When shopping online, Filipinos have a number of different ways to pay for their purchases. Payment via credit card, Paypal and similar services, and bank deposits are the most commonly accepted modes of payment by both small and large online merchants. A number of online shops also accept Smart Money, the electronic wallet from one of the Philippines largest telco, and GCash, the counterpart of rival Globe. Small online shops may also accept payments via pawnshops and other money remittance services, while Lazada offers cash on delivery. And of course, there’s Bitcoin, a relative newcomer to the Philippine e-commerce scene.
As you can see, there are various means for Filipinos to pay for online goods. This may have prompted Representative Kimi Cojuangco of the 5th District of Pangasinan to draft House Bill 4914 or the “E-Peso Act of 2014”.
E-Peso is the Electric Equivalent of Paper Peso
The proposed bill pushes to recognize E-Peso as the electronic legal tender because Congresswoman Cojuangco believes “the Philippines is lacking an ‘official medium of exchange or money for the internet’.” The E-Peso, therefore, will be the electronic equivalent to the paper peso.
As legal tender, the E-Peso can be used to pay for not only goods and services but also debts and taxes via online transactions. The digital currency will also be available in banks throughout the country.
The bill is still awaiting the stamp of approval from the Philippine law-making body. But should it become law, the Philippine central bank will have to study it and post bitcoin cryptocurrencies.
The knowledge the Bangko Sentral ng Pilipinas (BSP) acquires via this research will be used in deciding what technology or system to use in implementing the E-Peso. In the first 2 years of implementation, the E-Peso in circulation will be limited to Php1 billion.
Will E-Peso Replace Bitcoin?
No. In fact, they may work great together.
Ron Hose, CEO of Coins.ph, a local bitcoin exchange and processing provider, believes that the E-Peso may actually “boost bitcoin’s credibility” in the country. He further adds “both bitcoin and the E-Peso could co-exist in the market.”
“The borderless nature of bitcoin will augment the E-Peso perfectly. The E-Peso could help provide a locally stable currency, while bitcoin will provide connectivity to global merchants and financial services,” Hose told CoinDesk.
Criticisms and Suggestions from Netizens
Although there were those who praise the bill and its good intentions, some were quick to point out problems. Some say the banking system needs to be fixed first and Philippine telcos become more efficient first as well as a number pointing to potential security issues like hackers.

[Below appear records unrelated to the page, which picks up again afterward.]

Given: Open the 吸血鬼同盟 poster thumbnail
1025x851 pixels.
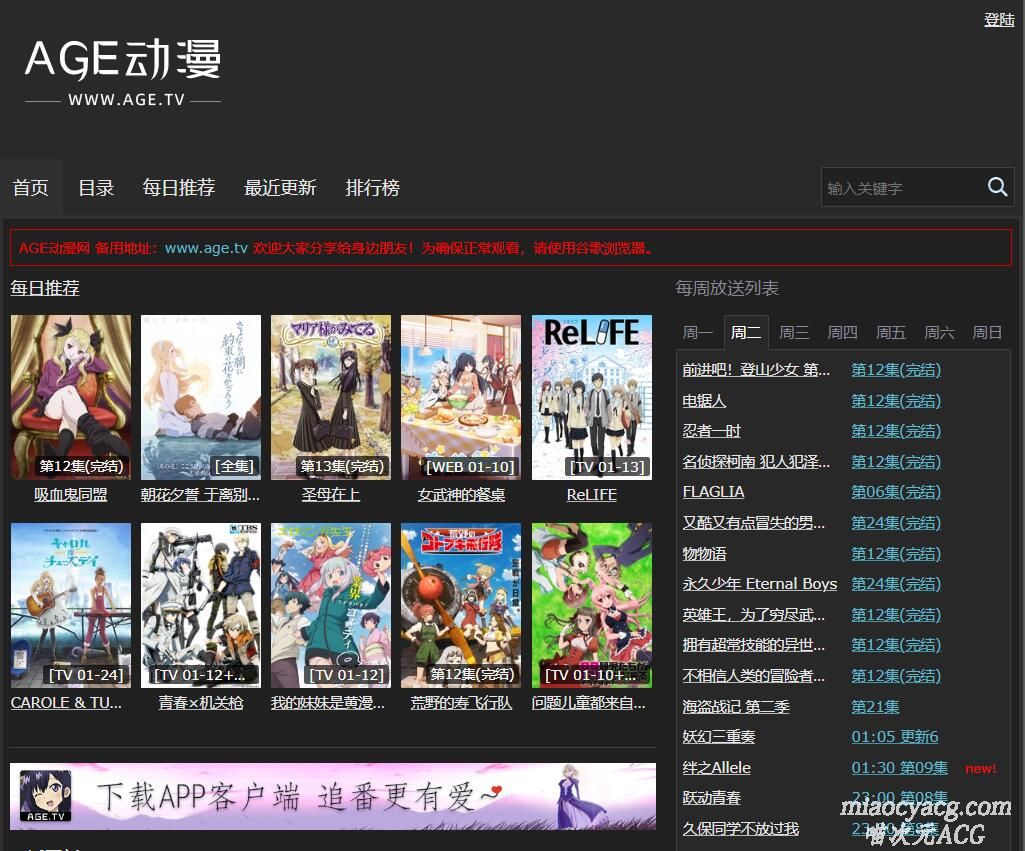Looking at the screenshot, I should pos(71,397).

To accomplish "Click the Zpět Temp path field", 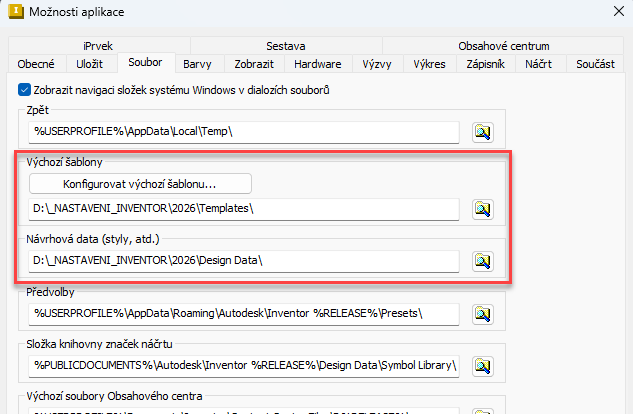I will pos(245,132).
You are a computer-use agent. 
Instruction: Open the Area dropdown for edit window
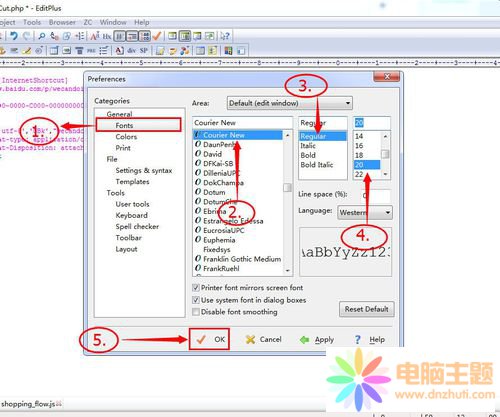[x=289, y=103]
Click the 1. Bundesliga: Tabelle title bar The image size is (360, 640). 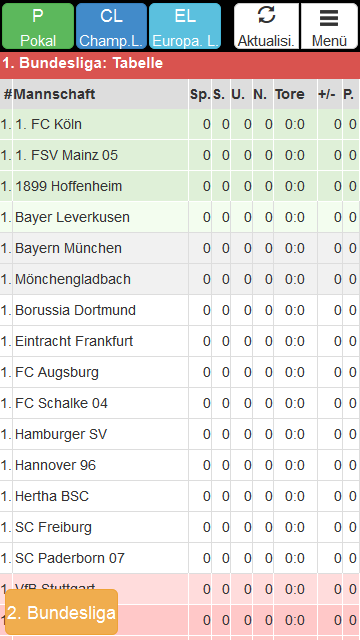tap(180, 64)
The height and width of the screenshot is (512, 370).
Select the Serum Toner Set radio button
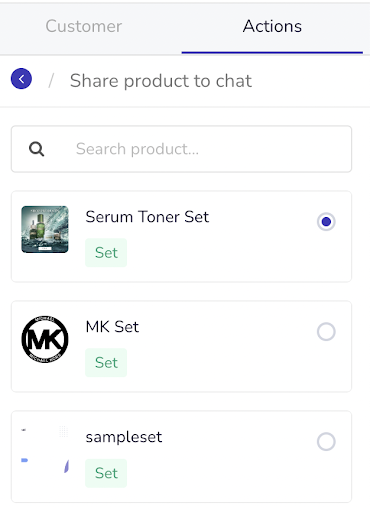click(x=326, y=222)
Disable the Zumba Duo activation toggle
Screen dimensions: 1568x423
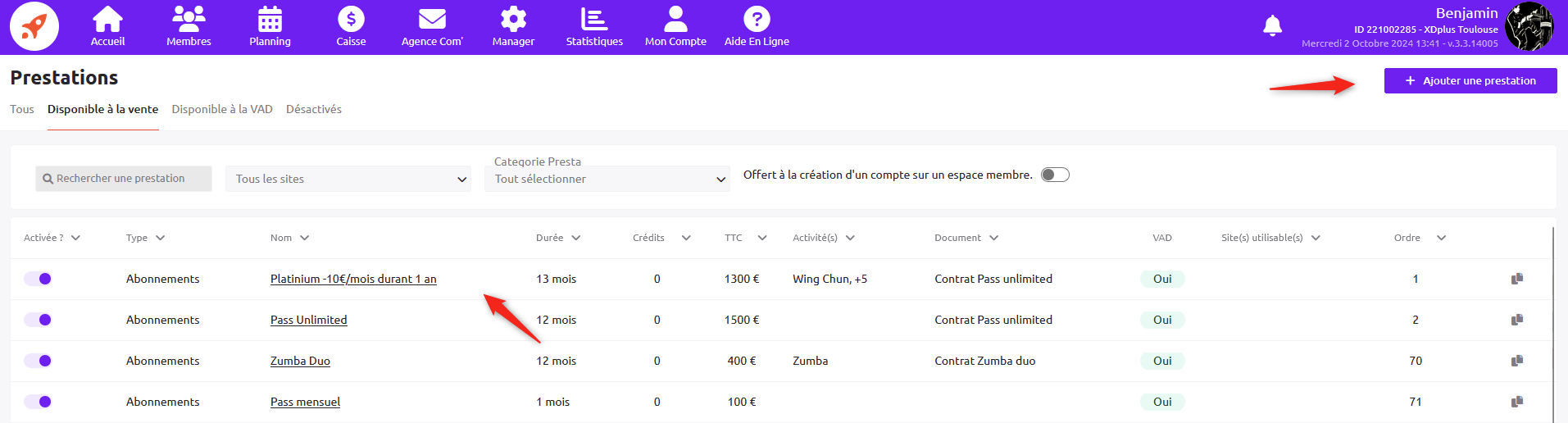point(38,361)
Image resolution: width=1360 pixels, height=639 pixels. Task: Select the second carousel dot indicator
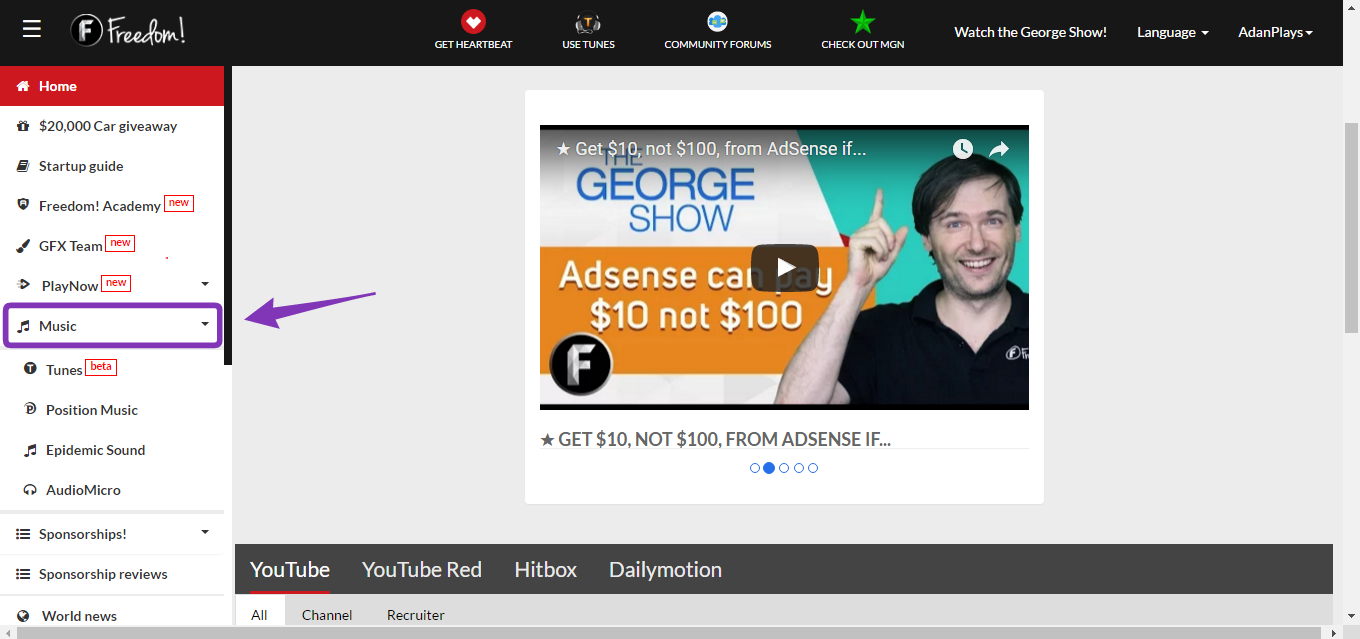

Meanwhile, Luis Buenaventura, head of product at Satoshi Citadel Industries, wrote a detailed assessment of the E-Peso bill. Although he was “initially very encouraged” by the bill, he notes a number of adjustments that needed to be made to make it more feasible. One issue he raised is the possibility of how the bill—as it is currently written—may “drive Bitcoin underground” in the Philippines. He also notes the bill will be costly for banks but provide them not many incentives.
In sum, he says:
“Overall, the E-Peso bill in its current form is an economic vehicle heading in the correct direction, but perhaps using the wrong set of tires.”